Solving Problem with Vectors - Velocity & Accel.

[ncr7]

The velocity of a particle moving in the xy plane is given by = (5.6 t - 4.5 t2) + 8.2, with in meters per second and t (> 0) in seconds. (a) What is the acceleration when t = 3.3 s? (b) When (if ever) is the acceleration zero? (c) When (if ever) does the speed equal 10 m/s?

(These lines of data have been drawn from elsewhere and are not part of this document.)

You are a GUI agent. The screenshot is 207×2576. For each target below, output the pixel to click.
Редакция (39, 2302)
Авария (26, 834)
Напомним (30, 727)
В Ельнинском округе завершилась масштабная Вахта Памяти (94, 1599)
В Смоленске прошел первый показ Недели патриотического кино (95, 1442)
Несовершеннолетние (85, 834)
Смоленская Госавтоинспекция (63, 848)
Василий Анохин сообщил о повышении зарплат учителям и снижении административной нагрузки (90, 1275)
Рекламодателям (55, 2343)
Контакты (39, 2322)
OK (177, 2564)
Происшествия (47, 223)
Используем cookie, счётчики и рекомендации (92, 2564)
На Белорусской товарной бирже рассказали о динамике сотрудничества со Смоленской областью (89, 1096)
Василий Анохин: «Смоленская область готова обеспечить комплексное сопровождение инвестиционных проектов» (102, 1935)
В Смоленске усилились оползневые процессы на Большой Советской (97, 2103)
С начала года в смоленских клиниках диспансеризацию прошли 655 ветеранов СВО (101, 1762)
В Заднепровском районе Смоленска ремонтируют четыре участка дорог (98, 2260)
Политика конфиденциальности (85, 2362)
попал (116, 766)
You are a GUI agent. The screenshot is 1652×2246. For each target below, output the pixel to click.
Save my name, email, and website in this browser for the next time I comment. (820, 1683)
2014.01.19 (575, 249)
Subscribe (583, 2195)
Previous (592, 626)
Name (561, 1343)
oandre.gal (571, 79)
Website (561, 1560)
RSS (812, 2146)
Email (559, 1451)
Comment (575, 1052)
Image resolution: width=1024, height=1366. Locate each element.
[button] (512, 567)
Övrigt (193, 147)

I got the first 2 but when I went to find c I can't seem to get it.

I took

10m/s = sqrt((5.6t - 4.5t^2)^2 + (8.2)^2
10^2 = (sqrt((5.6t - 4.5t^2)^2 + (8.2)^2)^2
100 = (5.6t - 4.5t^2)^2 + 67.24)
32.76 = (5.6t - 4.5t^2)^2
sqrt(32.76) = sqrt((5.6t - 4.5t^2)^2)
5.72 = 5.6t - 4.5t^2
0 = -4.5t^2 + 5.6t - 5.72
then I used quadratic to find out the two values...
but I get a negative in the sqrt on the quadratic and I can't do that... any suggestions?

 

[D H]

You implicitly assumed $t<=56/45$
when you wrote
$$\sqrt{(5.6t-4.5t^2)^2} = 5.6t-4.5t^2$$
What happens if $t>56/45$?

 

[ncr7]

so how do you figure it out? I'm not sure how you would go about doing it.

Could you take

5.6t-4.5t^2
t(5.6-4.5t)
t = 5.6/4.5 ?

if so what happens with the 5.72 on the other side of the equation?

 

[D H]

My hint wasn't good enough.

It is not valid to write $\sqrt{(5.6t-4.5t^2)^2} = 5.6t-4.5t^2$ when $t>56/45$ because $5.6t-4.5t^2$ is negative.

For example, try $t=2$. The velocity vector at $t=2$ is $[ 5.6*2 - 4.5*2^2, 8.2 ] = [ -6.8, 8.2 ]$. Note that the $x$ component of the velocity is negative. $\sqrt{(-6.8)^2} = 6.8,\text{\ not\ } -6.8$.